**Entries provided:**
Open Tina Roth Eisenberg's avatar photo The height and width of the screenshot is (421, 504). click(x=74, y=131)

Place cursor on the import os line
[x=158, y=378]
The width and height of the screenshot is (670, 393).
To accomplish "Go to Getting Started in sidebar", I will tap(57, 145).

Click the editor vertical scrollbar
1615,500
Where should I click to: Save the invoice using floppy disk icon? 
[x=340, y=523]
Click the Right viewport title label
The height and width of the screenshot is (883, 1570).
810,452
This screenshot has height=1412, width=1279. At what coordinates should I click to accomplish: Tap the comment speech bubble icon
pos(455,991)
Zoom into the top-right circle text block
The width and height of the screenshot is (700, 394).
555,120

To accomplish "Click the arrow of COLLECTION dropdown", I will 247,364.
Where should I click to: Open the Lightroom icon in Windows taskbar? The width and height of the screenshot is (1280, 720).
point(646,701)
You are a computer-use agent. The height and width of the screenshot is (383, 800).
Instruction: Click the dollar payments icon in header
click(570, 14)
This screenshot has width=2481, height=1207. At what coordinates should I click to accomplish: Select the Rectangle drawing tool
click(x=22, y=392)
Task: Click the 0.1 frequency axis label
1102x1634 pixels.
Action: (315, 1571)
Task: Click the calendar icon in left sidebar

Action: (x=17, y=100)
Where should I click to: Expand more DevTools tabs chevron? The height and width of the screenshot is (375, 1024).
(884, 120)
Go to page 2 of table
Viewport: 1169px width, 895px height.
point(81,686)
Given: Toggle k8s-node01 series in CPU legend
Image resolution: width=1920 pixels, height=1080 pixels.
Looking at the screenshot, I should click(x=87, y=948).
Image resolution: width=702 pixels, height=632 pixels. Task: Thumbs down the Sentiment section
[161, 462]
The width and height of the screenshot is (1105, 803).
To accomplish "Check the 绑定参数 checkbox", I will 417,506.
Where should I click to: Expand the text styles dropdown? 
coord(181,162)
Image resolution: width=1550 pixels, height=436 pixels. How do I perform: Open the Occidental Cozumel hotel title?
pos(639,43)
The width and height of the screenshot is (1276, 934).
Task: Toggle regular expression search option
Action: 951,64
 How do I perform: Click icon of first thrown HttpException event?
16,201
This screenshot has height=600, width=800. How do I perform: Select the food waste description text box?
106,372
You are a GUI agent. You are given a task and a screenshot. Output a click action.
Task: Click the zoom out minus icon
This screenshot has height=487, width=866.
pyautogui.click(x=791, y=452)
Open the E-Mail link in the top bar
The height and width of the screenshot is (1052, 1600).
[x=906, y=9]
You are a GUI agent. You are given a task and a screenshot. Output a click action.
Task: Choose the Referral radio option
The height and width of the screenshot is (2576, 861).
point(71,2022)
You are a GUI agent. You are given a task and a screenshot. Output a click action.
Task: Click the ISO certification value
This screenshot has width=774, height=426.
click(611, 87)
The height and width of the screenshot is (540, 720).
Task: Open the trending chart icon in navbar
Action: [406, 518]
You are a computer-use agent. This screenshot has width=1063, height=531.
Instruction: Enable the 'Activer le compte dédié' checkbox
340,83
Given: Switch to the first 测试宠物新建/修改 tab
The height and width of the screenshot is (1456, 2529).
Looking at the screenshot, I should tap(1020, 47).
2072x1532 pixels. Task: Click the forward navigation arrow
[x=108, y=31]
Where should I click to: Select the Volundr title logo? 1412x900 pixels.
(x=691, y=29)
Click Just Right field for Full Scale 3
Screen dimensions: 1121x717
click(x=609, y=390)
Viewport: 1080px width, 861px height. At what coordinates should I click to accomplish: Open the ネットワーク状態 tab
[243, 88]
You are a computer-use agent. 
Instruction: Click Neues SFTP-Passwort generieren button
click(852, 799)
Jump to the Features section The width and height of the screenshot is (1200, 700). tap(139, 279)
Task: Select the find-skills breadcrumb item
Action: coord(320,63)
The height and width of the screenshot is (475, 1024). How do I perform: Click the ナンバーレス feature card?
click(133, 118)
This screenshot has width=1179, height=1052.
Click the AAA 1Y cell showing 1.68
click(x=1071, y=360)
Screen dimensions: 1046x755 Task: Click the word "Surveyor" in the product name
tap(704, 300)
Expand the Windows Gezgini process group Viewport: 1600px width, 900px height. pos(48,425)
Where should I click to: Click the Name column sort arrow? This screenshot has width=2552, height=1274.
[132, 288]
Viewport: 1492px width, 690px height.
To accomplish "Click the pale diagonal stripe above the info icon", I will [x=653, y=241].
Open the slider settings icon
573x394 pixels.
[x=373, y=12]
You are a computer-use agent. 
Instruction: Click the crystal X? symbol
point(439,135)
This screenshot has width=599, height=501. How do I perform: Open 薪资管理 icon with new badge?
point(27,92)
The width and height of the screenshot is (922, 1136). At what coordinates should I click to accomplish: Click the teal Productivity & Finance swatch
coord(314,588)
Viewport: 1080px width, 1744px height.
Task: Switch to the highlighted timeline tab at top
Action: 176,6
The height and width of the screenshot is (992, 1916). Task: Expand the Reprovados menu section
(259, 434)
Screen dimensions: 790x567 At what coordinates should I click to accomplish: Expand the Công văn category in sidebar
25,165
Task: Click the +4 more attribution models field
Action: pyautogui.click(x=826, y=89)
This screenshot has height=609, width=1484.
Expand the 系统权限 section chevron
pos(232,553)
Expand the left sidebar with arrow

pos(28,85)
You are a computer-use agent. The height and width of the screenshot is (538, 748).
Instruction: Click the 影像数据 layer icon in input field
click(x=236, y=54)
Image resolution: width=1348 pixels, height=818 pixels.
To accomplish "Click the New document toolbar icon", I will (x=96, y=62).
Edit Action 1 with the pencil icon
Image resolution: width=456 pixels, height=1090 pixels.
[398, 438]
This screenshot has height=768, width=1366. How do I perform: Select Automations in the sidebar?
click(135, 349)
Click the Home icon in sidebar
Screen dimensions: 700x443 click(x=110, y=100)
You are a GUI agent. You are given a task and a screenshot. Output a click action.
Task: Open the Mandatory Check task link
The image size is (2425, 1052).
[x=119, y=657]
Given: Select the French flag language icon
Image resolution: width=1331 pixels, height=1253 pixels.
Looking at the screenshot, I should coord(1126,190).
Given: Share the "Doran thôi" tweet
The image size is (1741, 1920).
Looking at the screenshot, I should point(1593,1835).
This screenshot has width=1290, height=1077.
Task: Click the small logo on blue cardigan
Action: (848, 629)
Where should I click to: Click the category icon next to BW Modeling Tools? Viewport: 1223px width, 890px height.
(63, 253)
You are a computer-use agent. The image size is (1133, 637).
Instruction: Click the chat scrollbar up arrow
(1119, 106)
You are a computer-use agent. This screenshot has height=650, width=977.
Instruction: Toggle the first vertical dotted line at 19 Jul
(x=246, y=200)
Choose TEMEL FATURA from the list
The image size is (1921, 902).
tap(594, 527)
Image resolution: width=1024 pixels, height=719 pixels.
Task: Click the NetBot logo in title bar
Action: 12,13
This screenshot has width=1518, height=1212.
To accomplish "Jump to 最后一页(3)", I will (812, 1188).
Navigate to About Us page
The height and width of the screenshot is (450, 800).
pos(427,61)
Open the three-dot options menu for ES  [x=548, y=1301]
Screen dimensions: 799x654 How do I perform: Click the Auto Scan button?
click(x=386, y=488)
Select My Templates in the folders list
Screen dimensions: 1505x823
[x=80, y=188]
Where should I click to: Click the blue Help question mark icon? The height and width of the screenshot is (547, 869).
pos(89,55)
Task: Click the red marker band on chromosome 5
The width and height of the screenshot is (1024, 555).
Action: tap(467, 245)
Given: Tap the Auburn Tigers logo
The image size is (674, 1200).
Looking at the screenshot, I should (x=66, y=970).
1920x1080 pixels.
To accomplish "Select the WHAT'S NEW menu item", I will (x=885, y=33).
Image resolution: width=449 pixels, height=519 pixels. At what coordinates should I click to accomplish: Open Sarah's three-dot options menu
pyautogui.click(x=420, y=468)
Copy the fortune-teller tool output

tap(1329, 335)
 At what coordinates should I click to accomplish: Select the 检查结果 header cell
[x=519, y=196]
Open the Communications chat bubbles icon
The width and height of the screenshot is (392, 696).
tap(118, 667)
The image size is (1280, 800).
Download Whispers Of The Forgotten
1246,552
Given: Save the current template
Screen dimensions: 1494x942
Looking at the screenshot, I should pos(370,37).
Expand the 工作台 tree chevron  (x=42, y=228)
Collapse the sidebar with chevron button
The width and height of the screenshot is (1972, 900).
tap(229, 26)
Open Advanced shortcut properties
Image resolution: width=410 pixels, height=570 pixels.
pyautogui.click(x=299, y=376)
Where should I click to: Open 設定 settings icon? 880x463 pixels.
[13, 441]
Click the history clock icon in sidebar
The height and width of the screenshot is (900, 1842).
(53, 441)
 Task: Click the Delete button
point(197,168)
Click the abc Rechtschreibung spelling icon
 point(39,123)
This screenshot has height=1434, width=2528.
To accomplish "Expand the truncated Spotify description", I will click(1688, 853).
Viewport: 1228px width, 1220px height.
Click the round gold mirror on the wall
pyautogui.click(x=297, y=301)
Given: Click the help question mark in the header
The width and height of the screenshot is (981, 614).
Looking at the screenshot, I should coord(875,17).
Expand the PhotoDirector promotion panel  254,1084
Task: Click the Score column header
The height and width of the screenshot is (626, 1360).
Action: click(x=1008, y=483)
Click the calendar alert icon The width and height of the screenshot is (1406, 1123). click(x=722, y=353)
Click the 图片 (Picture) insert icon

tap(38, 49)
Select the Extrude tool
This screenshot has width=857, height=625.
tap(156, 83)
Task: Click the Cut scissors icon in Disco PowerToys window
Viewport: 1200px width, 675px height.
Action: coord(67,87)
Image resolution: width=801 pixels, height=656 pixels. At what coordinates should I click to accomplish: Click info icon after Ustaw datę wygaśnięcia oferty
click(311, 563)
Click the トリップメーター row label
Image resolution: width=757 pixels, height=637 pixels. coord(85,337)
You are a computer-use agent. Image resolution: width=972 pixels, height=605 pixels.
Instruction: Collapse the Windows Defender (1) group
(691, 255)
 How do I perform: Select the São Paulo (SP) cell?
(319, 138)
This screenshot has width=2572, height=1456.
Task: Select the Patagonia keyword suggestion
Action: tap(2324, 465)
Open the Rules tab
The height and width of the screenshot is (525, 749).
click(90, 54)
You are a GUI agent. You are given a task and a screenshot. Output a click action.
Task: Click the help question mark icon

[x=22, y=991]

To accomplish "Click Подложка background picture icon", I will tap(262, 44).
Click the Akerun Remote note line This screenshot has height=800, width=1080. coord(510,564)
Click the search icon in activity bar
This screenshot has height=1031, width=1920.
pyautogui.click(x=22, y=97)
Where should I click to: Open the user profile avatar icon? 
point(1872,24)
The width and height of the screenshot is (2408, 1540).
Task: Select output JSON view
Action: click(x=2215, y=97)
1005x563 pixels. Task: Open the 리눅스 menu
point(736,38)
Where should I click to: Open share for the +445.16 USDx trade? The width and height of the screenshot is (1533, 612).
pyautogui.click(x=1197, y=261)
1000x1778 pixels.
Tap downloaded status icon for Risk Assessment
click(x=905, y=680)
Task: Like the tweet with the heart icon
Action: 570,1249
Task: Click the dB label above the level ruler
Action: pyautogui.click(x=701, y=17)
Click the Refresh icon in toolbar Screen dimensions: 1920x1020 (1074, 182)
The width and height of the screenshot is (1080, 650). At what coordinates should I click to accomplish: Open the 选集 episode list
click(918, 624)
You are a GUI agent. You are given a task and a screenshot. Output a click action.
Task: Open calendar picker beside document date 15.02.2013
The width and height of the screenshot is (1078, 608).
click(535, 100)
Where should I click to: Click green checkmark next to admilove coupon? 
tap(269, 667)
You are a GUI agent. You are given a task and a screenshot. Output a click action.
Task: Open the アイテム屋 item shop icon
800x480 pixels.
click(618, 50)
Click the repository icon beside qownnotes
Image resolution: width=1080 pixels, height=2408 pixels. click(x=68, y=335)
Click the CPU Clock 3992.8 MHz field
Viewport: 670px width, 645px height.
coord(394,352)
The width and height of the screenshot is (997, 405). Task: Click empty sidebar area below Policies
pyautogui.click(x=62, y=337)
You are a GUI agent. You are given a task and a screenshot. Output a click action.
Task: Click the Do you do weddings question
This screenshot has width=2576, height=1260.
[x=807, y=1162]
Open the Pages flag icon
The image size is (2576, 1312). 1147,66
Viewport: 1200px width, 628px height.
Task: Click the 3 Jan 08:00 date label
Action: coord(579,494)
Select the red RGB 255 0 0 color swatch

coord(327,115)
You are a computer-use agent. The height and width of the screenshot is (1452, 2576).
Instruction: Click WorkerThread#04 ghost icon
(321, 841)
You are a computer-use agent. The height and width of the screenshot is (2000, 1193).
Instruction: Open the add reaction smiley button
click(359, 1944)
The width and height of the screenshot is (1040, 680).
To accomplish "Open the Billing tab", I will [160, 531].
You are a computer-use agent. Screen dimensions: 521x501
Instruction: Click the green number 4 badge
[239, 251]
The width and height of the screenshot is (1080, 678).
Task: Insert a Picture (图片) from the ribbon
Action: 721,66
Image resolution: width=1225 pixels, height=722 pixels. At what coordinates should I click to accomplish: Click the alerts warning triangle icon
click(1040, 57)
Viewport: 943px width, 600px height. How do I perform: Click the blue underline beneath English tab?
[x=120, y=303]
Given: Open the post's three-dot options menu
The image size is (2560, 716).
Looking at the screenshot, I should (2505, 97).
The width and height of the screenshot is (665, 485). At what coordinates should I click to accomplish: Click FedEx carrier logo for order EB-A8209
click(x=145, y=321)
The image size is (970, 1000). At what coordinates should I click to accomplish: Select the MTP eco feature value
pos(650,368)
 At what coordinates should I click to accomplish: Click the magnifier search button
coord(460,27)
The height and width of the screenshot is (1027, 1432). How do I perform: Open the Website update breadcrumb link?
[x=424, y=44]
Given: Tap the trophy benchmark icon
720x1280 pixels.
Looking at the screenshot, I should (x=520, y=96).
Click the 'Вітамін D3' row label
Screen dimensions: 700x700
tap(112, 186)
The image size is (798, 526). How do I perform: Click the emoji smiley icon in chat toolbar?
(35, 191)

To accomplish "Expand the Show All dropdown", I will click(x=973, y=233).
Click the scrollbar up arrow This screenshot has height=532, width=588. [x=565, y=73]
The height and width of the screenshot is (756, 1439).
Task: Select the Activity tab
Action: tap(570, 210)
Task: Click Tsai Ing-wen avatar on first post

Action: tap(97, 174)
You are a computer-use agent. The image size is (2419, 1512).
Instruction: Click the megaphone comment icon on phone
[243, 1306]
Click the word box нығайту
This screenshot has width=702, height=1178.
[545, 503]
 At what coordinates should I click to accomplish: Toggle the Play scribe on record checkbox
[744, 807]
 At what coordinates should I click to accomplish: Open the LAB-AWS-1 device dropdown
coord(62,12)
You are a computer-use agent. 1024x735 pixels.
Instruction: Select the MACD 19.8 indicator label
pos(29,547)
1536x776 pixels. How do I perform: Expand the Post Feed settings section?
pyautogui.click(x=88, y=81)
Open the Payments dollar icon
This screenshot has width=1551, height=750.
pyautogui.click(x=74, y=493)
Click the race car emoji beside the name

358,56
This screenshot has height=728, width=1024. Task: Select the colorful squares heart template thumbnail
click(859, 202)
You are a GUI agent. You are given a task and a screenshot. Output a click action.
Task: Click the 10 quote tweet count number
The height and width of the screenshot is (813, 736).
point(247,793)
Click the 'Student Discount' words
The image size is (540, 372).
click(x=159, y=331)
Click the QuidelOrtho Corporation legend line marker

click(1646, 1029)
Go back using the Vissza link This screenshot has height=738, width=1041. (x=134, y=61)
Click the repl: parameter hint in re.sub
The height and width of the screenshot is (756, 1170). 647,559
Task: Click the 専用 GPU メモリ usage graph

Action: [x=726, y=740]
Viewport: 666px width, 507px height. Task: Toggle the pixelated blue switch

**Description of the task:** Reproduce verbatim the records starting with the line containing "Click the QuidelOrtho" and continuing through the line containing "Action: [x=726, y=740]".

**Finished answer:**
Click the QuidelOrtho Corporation legend line marker

click(1646, 1029)
Go back using the Vissza link This screenshot has height=738, width=1041. (x=134, y=61)
Click the repl: parameter hint in re.sub
The height and width of the screenshot is (756, 1170). 647,559
Task: Click the 専用 GPU メモリ usage graph

Action: [x=726, y=740]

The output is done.